This is exactly the expected result for a time delay: A delay in time is a linear phase in frequency; so you shifted the amount that would cause 180 degree phase shifts between your frequencies (Note that at your first frequency sample location you have a positive real and positive imaginary, which rotates to positive real and negative imaginary which is a -90° rotation, then follow the same process for your second frequency and you will see it is a +90° rotation; the phase change between the frequencies given is 180°). It is repeating at 180° due to the modulo property of phase, but you are really seeing the evidence of a linear increase in phase that is rotating past 180 degrees at each of your frequency samples where energy exists.

Consider a signal at given frequency going through a fixed length of cable; it will be delayed a certain amount in time, and given the frequency that time will relate to a certain phase shift between the signal at the input and output of that cable. Now consider a frequency that is doubled, the time delay is the same but there will be twice the phase shift between the signal at the input and output in this case. This is the result of the Fourier Transform of a delay, the magnitude is one but the phase in linearly increasing at a negative rate.

- **Exercise task A**
Answer the following questions using the passage on time delay and phase:
(i) According to the passage, what does a delay in time correspond to in frequency?
(ii) What rotation is described at the first frequency sample location?
(iii) When the frequency of a signal through a fixed length of cable is doubled, what happens to the phase shift between input and output?
- **Exercise task B**
Write a continuation of the passage on time delay and phase, beginning after its final sentence.
The data that follow come from a separate source and are unrelated to the passage on time delay and phase.

- **Provided material**
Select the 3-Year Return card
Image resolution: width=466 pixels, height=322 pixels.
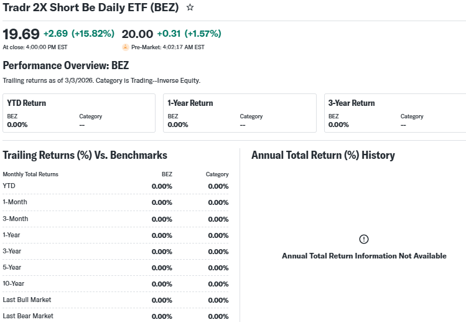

- **Task result A**
(i) A linear phase in frequency.
(ii) A -90° rotation, from positive real and positive imaginary to positive real and negative imaginary.
(iii) The phase shift doubles, while the time delay stays the same.

- **Task result B**
cable delay

So in your case we are seeing the resulting rotation of 180 degrees for the same distance between your frequencies tones (evidence of a linearly increasing phase).

If you plotted each frequency as a complex vector on an I-Q (real vs imaginary) diagram, as you change the delay of your signal in time, you will see the vector rotate accordingly with no change in magnitude. The higher frequencies will rotate proportionally faster.

Here is another view in case that was not clear describing the same effect and very specific to your case. The top plot shows sine-waves in time for a first and third harmonic, and the delay at a fixed time offset such that the first harmonic has shifted -90° and the third harmonic as expected has shifted three times as much or -270°.

delayed sine waves

These last plots demonstrate your case exactly and shows the same thing on a complex plane which is consistent with your complex frequency outputs that have real and imaginary components. Note that I use the common notation I and Q for real and imaginary where "I" is "In Phase" and "Q" is "Quadrature Phase".

Here we see the same thing in that each frequency tone is a vector that rotates around the complex plane at a fixed rate; so the third harmonic is rotating three times as fast as the first harmonic (and the fifth is rotating five times as fast etc). After a given time delay, we see the diagram where the first harmonic has rotated 90° and the third has rotated 270°. To try to keep this clear, I first show the case where the first and third harmonic are in phase, starting at an angle of +45° (Such that I and Q are both positive as in your plots) and we see the exact condition where after a fixed delay the first harmonic has rotated -90° such that I is postive and Q is negative, while the third harmonic in that same time duration has I negative and Q positive. (-270° rotation.)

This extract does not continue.